(Collected data)
----

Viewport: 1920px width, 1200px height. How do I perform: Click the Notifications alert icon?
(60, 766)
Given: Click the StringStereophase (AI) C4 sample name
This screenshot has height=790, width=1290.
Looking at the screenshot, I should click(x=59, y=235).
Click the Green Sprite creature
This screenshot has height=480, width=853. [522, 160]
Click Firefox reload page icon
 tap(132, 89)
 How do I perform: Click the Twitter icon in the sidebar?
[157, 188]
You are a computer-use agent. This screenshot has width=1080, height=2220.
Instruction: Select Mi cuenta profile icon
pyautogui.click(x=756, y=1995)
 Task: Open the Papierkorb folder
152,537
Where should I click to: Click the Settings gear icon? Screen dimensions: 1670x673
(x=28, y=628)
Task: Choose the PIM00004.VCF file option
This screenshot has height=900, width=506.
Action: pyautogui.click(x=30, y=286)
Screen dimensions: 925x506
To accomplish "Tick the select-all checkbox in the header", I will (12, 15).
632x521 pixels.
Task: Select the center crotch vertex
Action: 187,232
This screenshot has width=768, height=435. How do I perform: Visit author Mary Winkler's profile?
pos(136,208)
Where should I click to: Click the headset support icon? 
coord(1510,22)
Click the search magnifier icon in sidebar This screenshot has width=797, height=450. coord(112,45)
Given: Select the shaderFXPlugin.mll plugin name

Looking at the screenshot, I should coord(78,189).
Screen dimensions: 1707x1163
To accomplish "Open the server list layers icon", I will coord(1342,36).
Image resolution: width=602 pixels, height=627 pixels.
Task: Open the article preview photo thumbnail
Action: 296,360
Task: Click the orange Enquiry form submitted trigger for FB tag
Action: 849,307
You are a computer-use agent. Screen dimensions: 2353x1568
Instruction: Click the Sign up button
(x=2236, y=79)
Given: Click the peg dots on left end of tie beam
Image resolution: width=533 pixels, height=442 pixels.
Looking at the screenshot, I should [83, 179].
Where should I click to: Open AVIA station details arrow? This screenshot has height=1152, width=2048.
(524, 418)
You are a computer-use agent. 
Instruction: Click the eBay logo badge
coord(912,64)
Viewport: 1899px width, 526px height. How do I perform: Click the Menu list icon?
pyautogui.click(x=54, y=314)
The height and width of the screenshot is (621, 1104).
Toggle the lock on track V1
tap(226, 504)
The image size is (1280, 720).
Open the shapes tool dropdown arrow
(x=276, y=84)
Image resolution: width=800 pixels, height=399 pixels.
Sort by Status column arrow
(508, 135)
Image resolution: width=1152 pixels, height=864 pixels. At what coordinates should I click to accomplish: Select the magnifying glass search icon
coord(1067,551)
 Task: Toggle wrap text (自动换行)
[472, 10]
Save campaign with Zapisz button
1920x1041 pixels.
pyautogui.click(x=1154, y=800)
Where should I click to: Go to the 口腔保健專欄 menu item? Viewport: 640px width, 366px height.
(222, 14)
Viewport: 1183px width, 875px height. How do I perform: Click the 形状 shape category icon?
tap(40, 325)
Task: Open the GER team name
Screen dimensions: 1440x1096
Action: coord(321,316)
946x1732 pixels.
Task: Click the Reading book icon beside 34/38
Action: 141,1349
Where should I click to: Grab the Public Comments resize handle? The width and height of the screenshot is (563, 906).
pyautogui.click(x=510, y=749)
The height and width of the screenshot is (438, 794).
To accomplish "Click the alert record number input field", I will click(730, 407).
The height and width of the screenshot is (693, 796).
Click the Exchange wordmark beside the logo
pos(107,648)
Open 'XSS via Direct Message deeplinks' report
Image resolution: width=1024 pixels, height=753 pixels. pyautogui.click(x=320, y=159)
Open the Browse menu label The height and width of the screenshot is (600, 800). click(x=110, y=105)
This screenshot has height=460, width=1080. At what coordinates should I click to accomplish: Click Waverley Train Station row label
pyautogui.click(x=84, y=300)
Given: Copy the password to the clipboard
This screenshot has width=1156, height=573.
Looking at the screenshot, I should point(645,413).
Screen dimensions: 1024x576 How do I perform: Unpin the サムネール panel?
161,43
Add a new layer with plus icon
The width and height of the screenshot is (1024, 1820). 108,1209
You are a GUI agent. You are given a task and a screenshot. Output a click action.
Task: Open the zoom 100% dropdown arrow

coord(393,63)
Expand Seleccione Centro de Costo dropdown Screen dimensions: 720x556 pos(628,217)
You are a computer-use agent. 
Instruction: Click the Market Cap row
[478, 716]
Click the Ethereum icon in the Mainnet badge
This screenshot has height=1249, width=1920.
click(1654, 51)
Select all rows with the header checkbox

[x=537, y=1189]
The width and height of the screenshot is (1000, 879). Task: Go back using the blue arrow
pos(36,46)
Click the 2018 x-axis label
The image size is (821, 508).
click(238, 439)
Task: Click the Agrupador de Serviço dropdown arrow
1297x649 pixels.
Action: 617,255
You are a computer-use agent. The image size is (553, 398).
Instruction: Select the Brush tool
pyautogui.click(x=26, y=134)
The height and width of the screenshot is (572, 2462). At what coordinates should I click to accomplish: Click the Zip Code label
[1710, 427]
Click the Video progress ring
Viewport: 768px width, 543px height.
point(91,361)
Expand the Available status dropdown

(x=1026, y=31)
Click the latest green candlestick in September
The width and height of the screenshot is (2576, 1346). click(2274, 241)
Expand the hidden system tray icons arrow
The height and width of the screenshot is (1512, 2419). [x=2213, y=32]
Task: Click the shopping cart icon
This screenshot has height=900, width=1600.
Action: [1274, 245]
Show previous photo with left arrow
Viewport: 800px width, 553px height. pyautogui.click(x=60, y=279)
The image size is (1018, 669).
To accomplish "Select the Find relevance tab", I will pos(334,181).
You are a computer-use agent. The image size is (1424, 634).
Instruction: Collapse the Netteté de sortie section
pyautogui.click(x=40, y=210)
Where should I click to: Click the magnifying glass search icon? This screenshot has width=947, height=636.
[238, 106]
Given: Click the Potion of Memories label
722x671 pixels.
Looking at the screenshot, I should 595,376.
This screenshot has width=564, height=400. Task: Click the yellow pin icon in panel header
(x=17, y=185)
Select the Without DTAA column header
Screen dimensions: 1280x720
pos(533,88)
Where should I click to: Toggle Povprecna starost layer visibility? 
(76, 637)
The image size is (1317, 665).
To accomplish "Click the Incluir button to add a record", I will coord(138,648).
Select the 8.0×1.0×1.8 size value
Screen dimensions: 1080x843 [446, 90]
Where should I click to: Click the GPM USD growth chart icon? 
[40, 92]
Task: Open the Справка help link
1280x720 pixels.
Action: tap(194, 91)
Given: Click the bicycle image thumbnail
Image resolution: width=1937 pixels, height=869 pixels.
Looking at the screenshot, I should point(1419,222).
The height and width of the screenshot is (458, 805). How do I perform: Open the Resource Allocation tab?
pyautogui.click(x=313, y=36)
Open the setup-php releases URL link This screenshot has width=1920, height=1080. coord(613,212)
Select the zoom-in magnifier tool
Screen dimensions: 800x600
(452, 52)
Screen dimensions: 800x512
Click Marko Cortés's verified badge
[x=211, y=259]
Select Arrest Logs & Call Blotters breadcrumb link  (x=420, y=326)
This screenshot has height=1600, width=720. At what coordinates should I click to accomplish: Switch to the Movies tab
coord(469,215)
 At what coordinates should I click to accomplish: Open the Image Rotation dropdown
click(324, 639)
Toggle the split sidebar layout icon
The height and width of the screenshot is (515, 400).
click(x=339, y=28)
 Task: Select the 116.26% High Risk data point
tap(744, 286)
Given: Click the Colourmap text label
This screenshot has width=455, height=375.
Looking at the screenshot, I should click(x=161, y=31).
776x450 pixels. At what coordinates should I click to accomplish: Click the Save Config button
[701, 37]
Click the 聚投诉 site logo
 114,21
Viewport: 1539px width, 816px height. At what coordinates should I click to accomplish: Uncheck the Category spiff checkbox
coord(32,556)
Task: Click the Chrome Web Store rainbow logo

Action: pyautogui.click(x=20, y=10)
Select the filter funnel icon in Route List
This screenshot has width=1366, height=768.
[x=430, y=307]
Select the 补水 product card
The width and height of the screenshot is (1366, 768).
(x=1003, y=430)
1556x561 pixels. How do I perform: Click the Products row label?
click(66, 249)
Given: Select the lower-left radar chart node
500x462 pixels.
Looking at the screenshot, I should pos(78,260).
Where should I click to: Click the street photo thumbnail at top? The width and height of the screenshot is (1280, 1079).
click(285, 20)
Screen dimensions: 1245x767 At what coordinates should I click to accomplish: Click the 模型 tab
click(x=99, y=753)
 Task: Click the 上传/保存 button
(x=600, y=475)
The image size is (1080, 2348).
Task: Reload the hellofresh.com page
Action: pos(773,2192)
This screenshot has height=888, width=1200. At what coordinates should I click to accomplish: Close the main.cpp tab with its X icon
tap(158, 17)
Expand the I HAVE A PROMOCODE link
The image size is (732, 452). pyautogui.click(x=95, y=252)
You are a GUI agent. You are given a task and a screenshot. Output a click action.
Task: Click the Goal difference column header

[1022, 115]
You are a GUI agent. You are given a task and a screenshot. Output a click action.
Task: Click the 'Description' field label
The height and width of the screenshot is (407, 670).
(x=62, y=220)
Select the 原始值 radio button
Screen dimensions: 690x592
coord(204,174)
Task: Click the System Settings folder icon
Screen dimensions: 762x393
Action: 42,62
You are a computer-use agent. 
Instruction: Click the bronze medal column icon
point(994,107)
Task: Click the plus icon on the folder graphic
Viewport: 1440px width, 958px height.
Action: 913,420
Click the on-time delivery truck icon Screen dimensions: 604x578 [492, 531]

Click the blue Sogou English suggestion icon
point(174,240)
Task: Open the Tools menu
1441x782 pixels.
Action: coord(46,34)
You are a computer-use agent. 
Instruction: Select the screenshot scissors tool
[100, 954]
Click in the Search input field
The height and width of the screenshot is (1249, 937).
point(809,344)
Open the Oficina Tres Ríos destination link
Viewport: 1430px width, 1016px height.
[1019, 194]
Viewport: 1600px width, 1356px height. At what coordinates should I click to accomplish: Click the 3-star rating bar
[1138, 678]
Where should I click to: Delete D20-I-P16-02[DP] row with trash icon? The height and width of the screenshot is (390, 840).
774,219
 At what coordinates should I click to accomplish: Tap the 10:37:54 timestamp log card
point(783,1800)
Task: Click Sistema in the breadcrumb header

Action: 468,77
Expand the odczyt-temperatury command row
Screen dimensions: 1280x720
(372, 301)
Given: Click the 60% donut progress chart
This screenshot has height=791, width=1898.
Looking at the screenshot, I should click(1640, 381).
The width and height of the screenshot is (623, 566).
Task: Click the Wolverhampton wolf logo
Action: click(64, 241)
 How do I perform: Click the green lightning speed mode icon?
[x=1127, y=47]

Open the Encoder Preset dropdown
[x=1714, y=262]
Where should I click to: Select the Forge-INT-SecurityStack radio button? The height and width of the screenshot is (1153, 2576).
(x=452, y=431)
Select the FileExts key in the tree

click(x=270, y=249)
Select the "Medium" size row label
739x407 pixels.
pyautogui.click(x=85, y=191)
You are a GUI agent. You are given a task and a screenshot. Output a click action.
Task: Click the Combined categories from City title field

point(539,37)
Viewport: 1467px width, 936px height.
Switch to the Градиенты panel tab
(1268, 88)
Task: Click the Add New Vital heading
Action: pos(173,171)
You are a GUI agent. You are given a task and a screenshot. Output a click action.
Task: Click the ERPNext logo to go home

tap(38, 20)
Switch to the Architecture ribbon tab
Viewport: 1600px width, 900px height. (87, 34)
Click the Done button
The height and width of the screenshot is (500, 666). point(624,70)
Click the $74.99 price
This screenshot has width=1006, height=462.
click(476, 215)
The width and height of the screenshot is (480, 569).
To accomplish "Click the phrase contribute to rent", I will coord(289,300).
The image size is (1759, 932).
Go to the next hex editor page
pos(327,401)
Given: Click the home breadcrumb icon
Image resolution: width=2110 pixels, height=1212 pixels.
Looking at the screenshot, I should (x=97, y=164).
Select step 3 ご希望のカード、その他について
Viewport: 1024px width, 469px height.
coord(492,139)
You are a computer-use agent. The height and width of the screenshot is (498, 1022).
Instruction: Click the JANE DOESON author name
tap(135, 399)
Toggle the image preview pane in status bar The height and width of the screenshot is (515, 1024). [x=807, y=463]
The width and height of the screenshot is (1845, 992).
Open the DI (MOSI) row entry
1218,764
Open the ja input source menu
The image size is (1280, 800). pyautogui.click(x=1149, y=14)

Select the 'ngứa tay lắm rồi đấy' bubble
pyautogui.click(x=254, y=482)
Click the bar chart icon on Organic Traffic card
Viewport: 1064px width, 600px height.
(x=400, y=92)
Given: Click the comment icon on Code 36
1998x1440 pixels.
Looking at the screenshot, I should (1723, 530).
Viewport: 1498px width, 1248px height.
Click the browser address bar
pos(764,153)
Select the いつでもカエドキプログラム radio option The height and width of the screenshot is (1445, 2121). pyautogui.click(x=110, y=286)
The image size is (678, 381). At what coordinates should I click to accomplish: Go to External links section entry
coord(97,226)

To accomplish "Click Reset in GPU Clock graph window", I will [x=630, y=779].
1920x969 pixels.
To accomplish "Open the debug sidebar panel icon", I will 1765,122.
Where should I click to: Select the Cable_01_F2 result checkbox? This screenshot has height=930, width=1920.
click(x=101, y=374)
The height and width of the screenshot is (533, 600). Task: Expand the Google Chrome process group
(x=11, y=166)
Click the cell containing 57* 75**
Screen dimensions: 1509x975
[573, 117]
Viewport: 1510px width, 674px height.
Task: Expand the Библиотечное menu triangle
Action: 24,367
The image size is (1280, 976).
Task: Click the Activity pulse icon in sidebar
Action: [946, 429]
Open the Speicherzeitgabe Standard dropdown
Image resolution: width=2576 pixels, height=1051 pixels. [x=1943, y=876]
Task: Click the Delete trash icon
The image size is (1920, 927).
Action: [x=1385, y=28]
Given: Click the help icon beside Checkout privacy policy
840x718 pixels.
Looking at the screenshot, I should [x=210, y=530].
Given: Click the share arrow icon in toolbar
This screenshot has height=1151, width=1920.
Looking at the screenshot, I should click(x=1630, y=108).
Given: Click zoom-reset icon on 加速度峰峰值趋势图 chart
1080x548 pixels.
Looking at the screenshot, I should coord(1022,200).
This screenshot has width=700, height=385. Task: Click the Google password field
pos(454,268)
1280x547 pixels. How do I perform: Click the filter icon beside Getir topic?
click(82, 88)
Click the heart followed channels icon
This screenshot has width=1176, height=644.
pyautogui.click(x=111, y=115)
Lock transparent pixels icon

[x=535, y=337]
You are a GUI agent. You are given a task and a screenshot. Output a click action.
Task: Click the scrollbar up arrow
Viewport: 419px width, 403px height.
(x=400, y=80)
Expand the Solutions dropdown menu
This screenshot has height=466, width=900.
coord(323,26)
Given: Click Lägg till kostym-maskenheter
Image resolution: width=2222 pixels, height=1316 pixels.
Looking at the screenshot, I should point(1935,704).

----

SHORT TASK: Copy out the part of the material that opens with the line containing "Screen dimensions: 1024x576" and closes with the line containing "The width and height of the screenshot is (2576, 1346).", keeping both of those lines.

SOLUTION FOR THIS PROBLEM:
Screen dimensions: 1024x576 How do I perform: Unpin the サムネール panel?
161,43
Add a new layer with plus icon
The width and height of the screenshot is (1024, 1820). 108,1209
You are a GUI agent. You are given a task and a screenshot. Output a click action.
Task: Open the zoom 100% dropdown arrow

coord(393,63)
Expand Seleccione Centro de Costo dropdown Screen dimensions: 720x556 pos(628,217)
You are a computer-use agent. 
Instruction: Click the Market Cap row
[478, 716]
Click the Ethereum icon in the Mainnet badge
This screenshot has height=1249, width=1920.
click(1654, 51)
Select all rows with the header checkbox

[x=537, y=1189]
The width and height of the screenshot is (1000, 879). Task: Go back using the blue arrow
pos(36,46)
Click the 2018 x-axis label
The image size is (821, 508).
click(238, 439)
Task: Click the Agrupador de Serviço dropdown arrow
1297x649 pixels.
Action: 617,255
You are a computer-use agent. The image size is (553, 398).
Instruction: Select the Brush tool
pyautogui.click(x=26, y=134)
The height and width of the screenshot is (572, 2462). At what coordinates should I click to accomplish: Click the Zip Code label
[1710, 427]
Click the Video progress ring
Viewport: 768px width, 543px height.
point(91,361)
Expand the Available status dropdown

(x=1026, y=31)
Click the latest green candlestick in September
The width and height of the screenshot is (2576, 1346). click(2274, 241)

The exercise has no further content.